Selasa, 04 Agustus 2026 | 23:47:31 WIB
PT Asuransi Kredit Indonesia.

JAKARTA - Anggota holding Indonesia Financial Group (IFG), PT Asuransi Kredit Indonesia (Persero) atau Askrindo membukukan perolehan laba setelah pajak secara konsolidasian mencapai Rp1,69 triliun sepanjang kurun waktu 2025.

Direktur Utama PT Askrindo, M. Fankar Uman mengungkapkan bahwa pencapaian positif tersebut ditopang oleh eksekusi strategi bisnis yang adaptif serta penerapan manajemen risiko secara prudent di tengah persaingan industri.

“Penguatan performa bisnis di berbagai lini sepanjang 2025 turut mendongkrak pendapatan premi serta profitabilitas perusahaan secara signifikan di tengah dinamika perekonomian nasional,” ucapnya dalam keterangan tertulis, dikutip pada Selasa (4/8/2026).

Melihat tren pertumbuhan tersebut, Fankar menyatakan Askrindo bakal konsisten memfokuskan kinerjanya pada tiga pilar utama, yaitu memperkokoh sektor UMKM, menyukseskan agenda Proyek Strategis Nasional (PSN), serta memperluas jangkauan perlindungan asuransi mikro untuk masyarakat.

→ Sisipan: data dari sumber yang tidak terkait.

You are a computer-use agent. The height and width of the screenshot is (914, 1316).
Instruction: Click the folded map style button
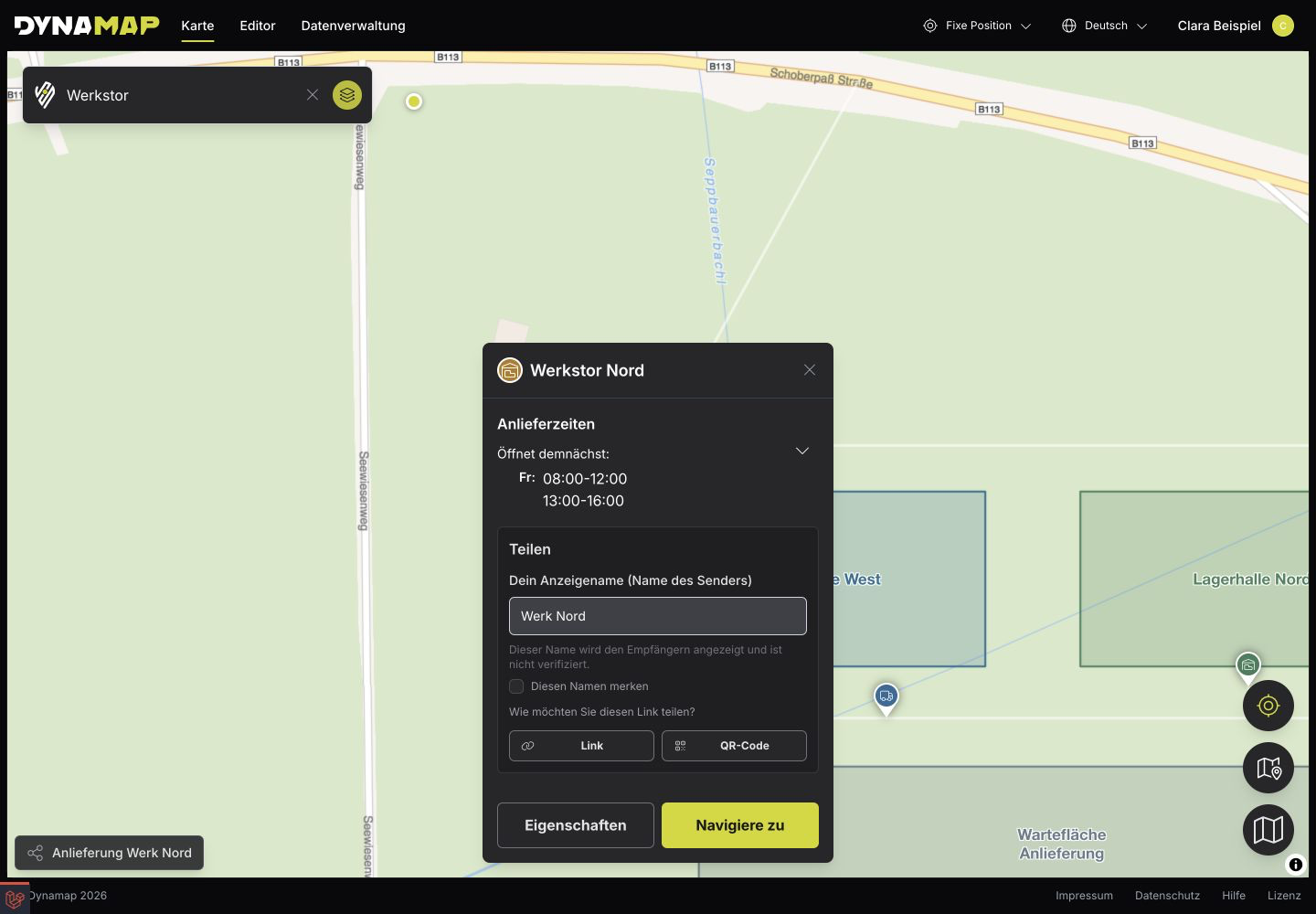(1268, 830)

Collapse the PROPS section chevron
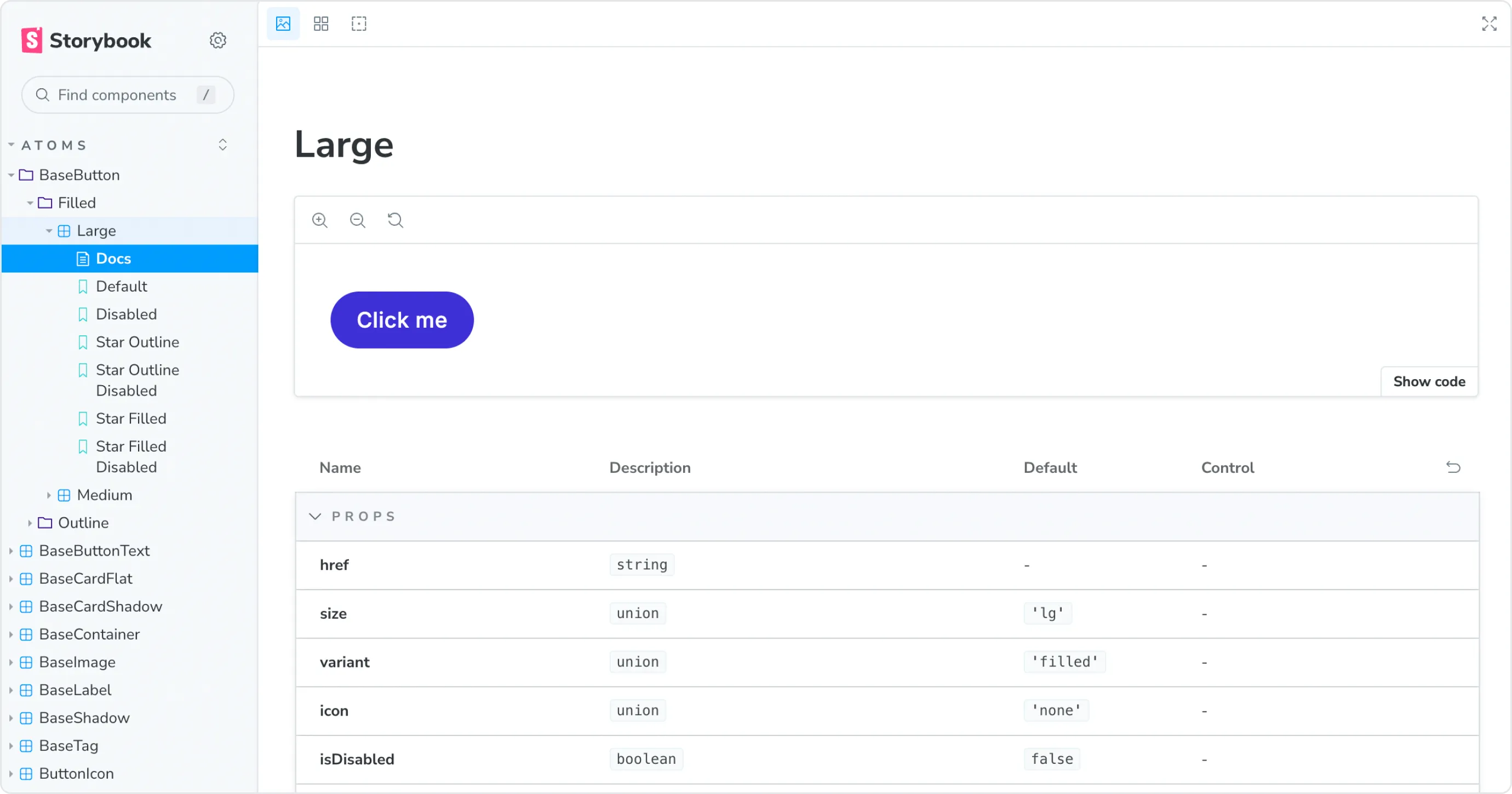click(315, 516)
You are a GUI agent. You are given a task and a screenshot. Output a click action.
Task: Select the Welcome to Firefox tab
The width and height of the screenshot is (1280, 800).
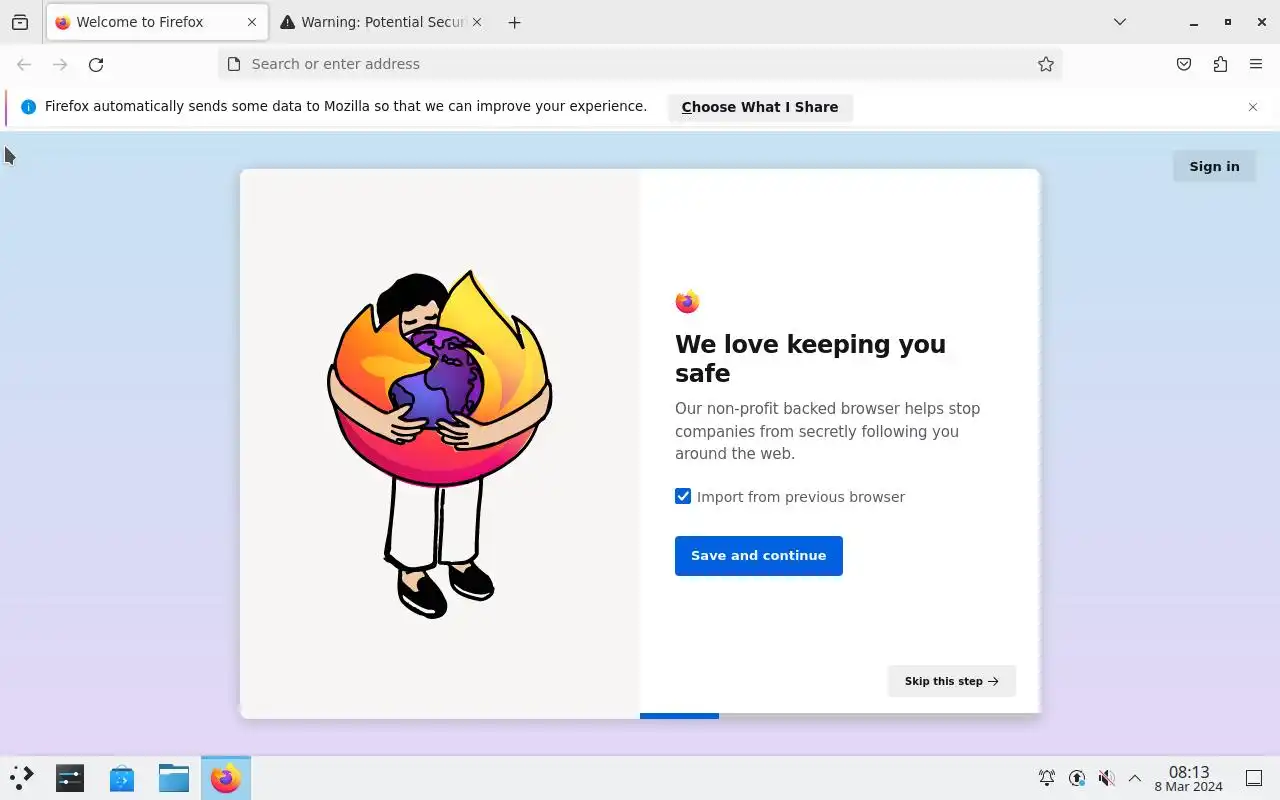point(157,22)
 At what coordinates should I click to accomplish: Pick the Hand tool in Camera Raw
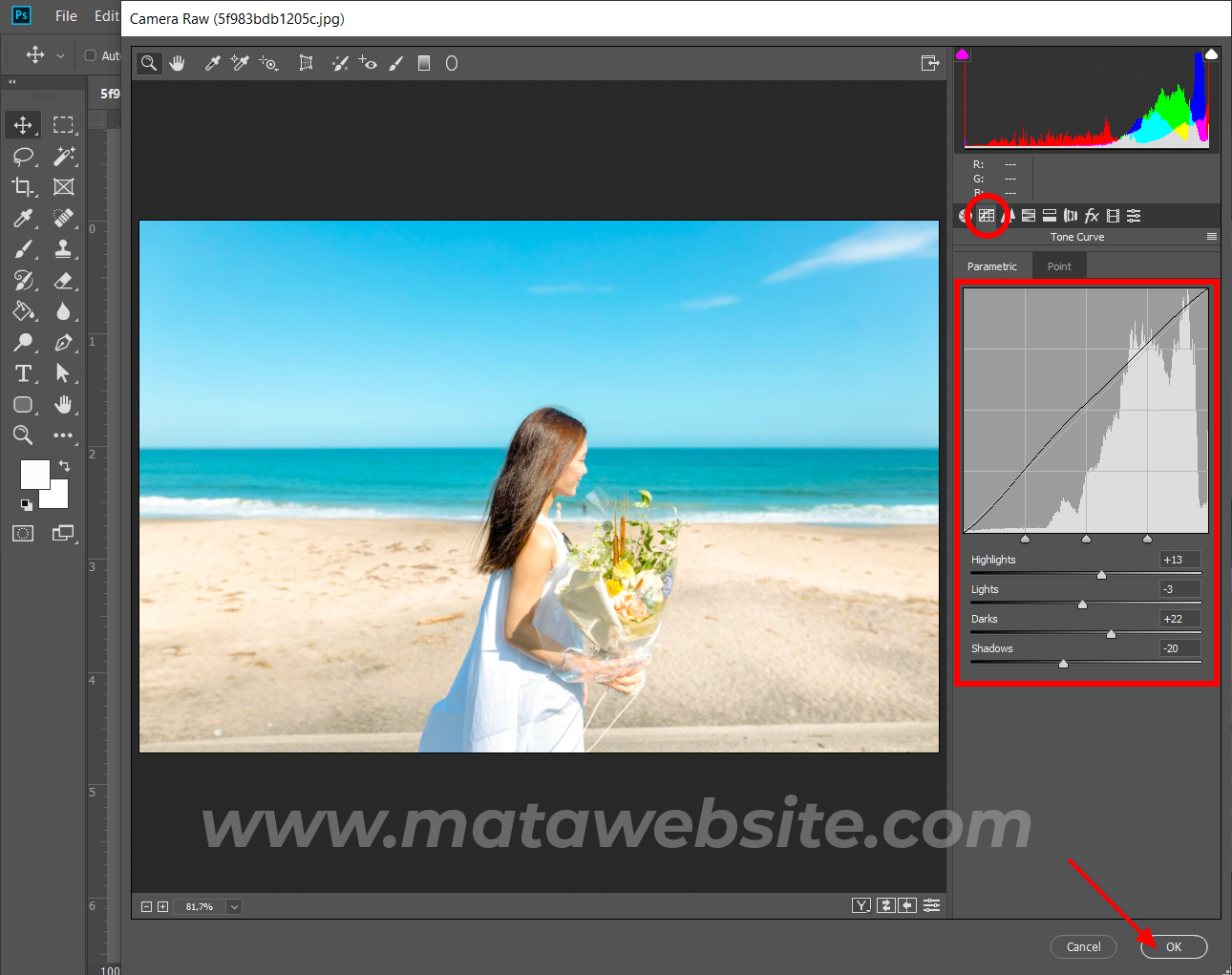177,63
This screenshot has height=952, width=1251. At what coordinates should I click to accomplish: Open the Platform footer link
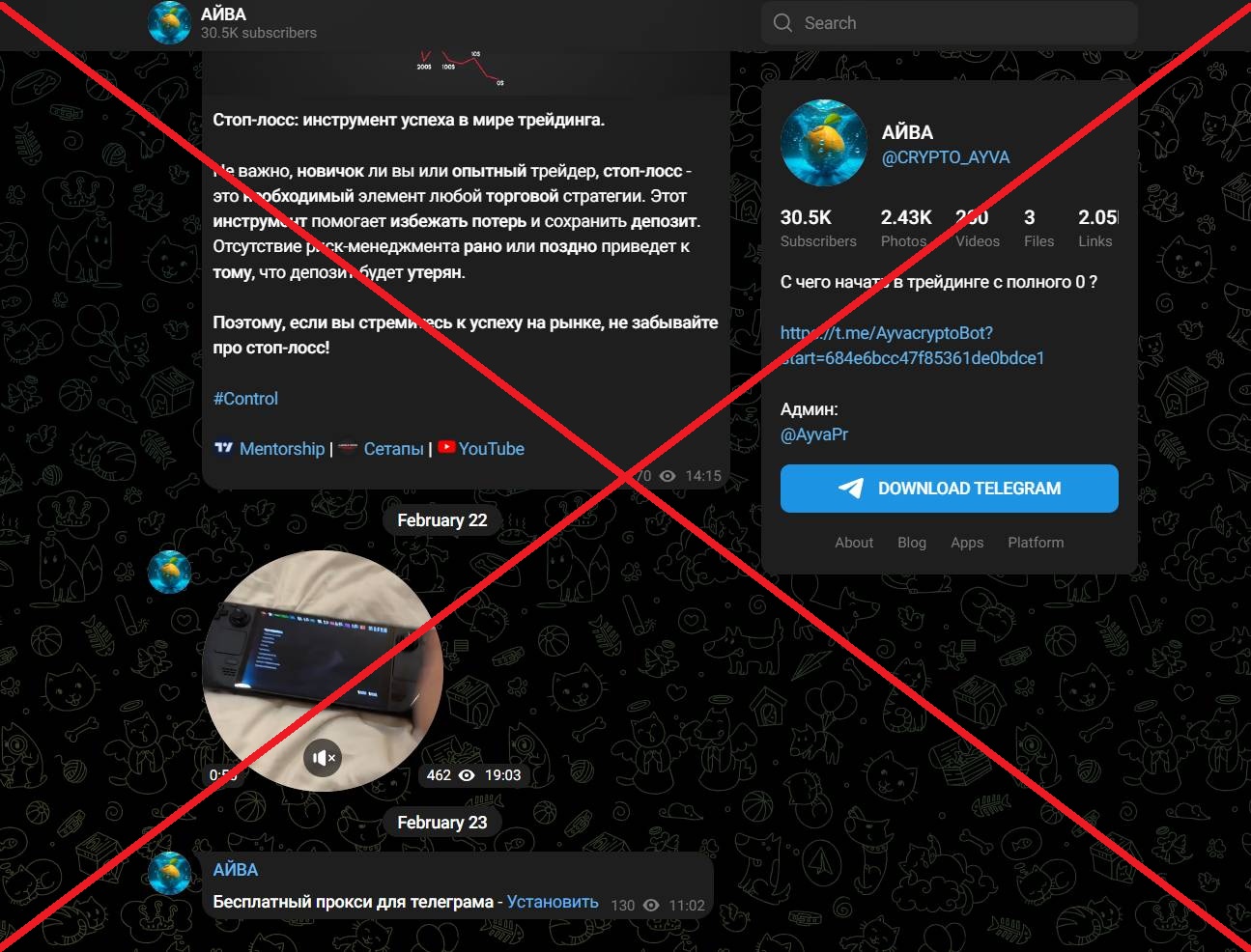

“Askrindo hadir menghubungkan kekuatan UMKM dan proyek strategis nasional, sekaligus mentransformasikan risiko menjadi penggerak pertumbuhan dan pilar ketahanan ekonomi Indonesia," tegas Fankar.

Menilik dari aspek operasional, total nilai aset yang dihimpun Askrindo sepanjang 2025 menyentuh angka Rp31 triliun. Peningkatan ini didorong oleh pengelolaan portofolio bisnis yang terukur serta disiplin eksekusi mitigasi risiko.

Fankar menambahkan, pihak manajemen telah memperkuat aspek Governance, Risk & Compliance melalui penekanan profil risiko dan penyelarasan risk awareness yang ketat pada seluruh tingkatan divisi organisasi.

Penerapan standar PSAK 117 juga dipandang sebagai katalis positif yang mampu meningkatkan transparansi serta keselarasan laporan keuangan dengan standar internasional.

Oleh sebab itu, Askrindo akan terus fokus memperkuat fondasi bisnis melalui penerapan mitigasi risiko yang disiplin serta ekspansi kolaborasi bersama mitra perbankan maupun instansi terkait.

Perseroan juga rutin mengagendakan berbagai inisiatif strategis guna mempercepat proses pelayanan serta meningkatkan ketepatan analisis kalkulasi risiko (prudent underwriting).

“Askrindo menegakkan tata kelola ini secara konsisten, termasuk melalui penerapan reward dan punishment yang tegas, karena disiplin dan akuntabilitas adalah syarat mutlak pertumbuhan yang berkelanjutan. Pertumbuhan berkualitas adalah hasil dari tata kelola yang kuat. Ini bukan hanya tentang angka laba, tapi bukti nyata bahwa governance yang solid dan transparansi adalah fondasi kepercayaan stakeholder serta kontribusi nyata bagi stabilitas ekonomi nasional," tutupnya.

Sebagai informasi tambahan merujuk laporan keuangan entitas induk yang terbit pada Selasa (21/7/2026), perseroan mencatatkan laba bersih secara mandiri sebesar Rp1,04 triliun pada 2025, dengan perolehan pendapatan penjaminan Rp3,30 triliun dan beban penjaminan Rp1,90 triliun.